Davulcu, öteden beri bazı çevreler tarafından zaman zaman gündeme getirilen başkanlık sistemi konusunun bu kez bizzat Başbakan tarafından gündeme getirilmeye çalışıldığını ifade ederek “Eğer rejim tıkanmışsa bunun sorumlusu, hatta suçlusu bizzat başbakanın kendisi ve kabinesidir.” ifadelerini kullandı.

KKTC'de uygulanan yönetim şeklinin Anayasa’daki anlatımıyla "Çoğulcu demokratik parlamenter sistem" olduğunu ifade eden Davulcu, sistem içinde cumhurbaşkanının halk tarafından doğrudan seçildiğini ve buna “yarı başkanlık sistemi “ de denilebildiğini kaydetti.
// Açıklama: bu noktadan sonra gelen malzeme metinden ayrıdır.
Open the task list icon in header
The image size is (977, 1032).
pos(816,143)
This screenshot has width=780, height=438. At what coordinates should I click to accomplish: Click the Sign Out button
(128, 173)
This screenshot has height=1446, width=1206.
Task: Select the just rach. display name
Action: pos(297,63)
Demokrasinin uzlaşı rejimi olduğunu da belirten Davulcu, toplumsal muhalefet ile hiçbir uzlaşı arayışına girmeden hükümet etme alışkanlığındaki hükümetin başının rejim değişikliğinden söz etmeye hakkı olmadığını savundu.
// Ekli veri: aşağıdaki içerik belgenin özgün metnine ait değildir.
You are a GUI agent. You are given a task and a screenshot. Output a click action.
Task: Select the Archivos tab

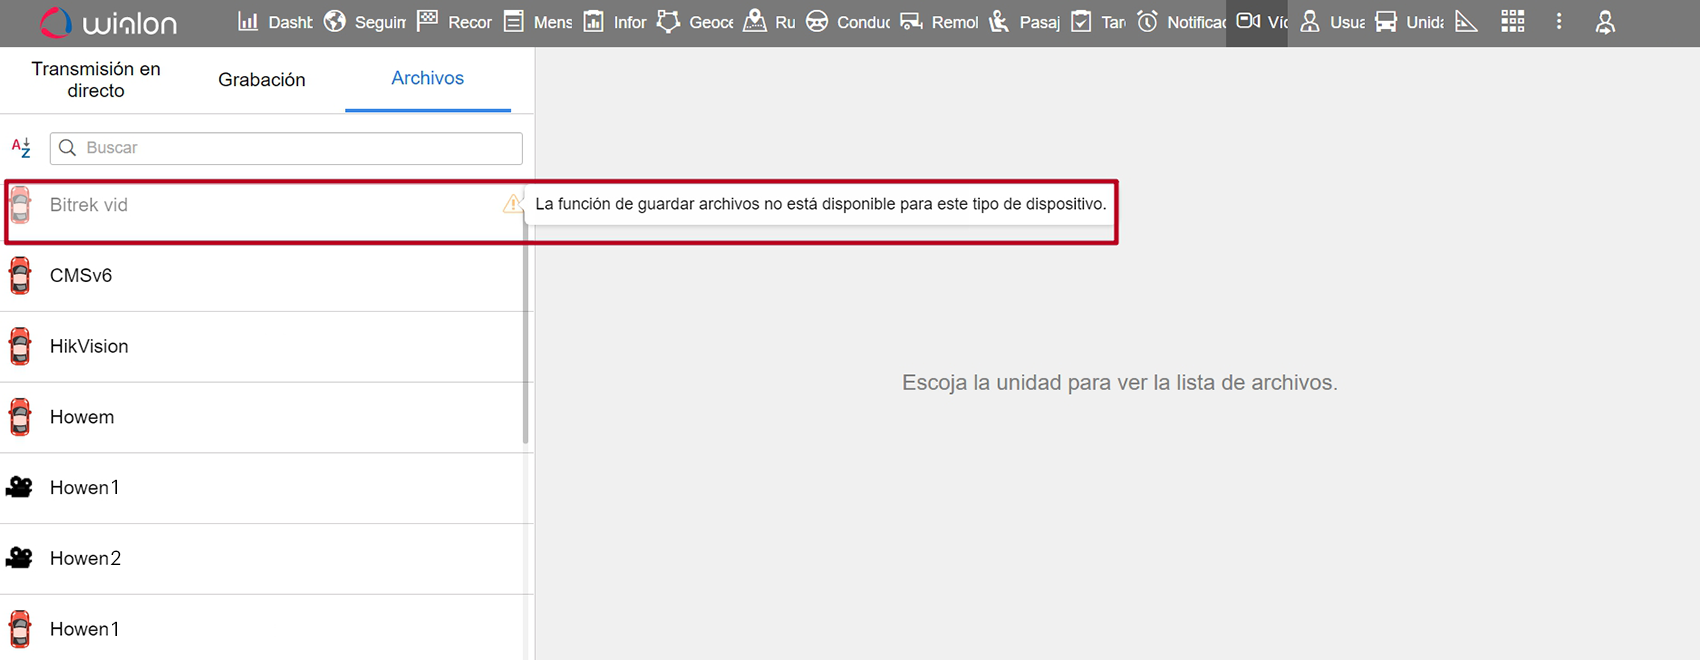(x=427, y=78)
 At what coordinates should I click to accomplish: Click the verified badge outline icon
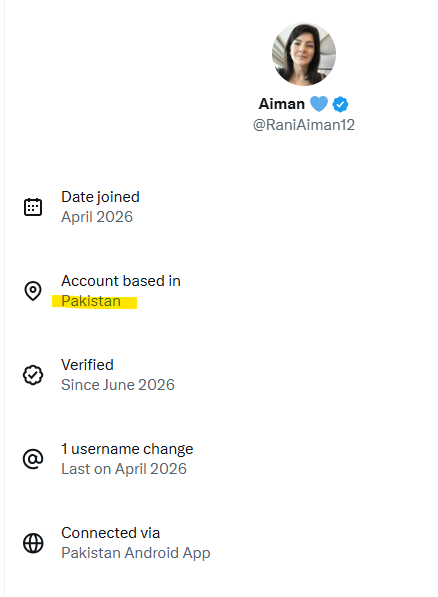[x=33, y=375]
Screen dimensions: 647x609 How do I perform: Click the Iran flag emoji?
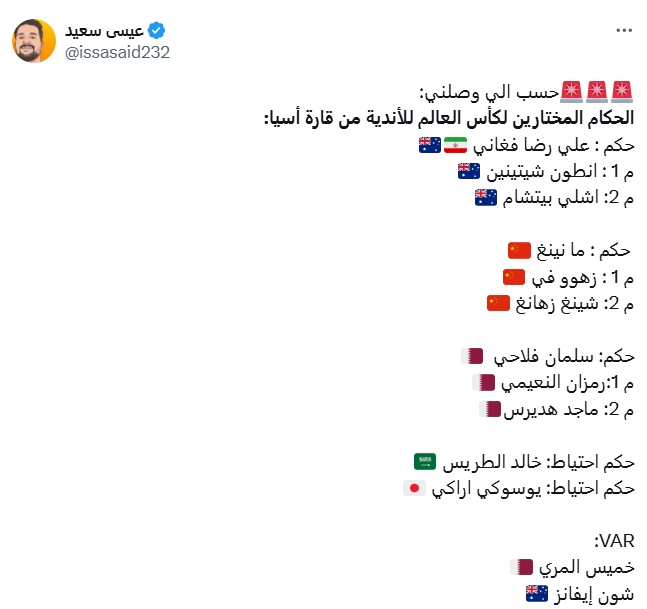pyautogui.click(x=456, y=145)

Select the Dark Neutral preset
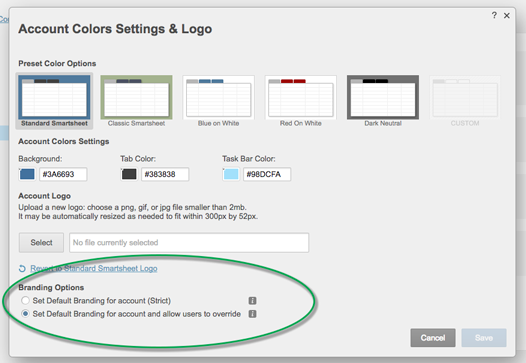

“Sadece egemen çevreler ile iktidar partilerinin ileri gelenlerinin aile efradına hizmet eden UBP-DP koalisyon hükümeti, yarattığı olumsuzluğun faturasını uygulamadaki rejime yıkmaya çalışmaktadır” ifadelerini de kullanan Davulcu şöyle devam etti:

“Kuzey Kıbrıs'ta yönetim anlamında ihtiyaç olan zihniyet değişikliğidir. Zihniyet değişikliğini yapma yetkisi de halktadır. Halkımız ilk seçimde değişim ve kurtuluş için oy kullanacak ve halkın iktidarını yaratacaktır. Bundan kaçış yolu yoktur.”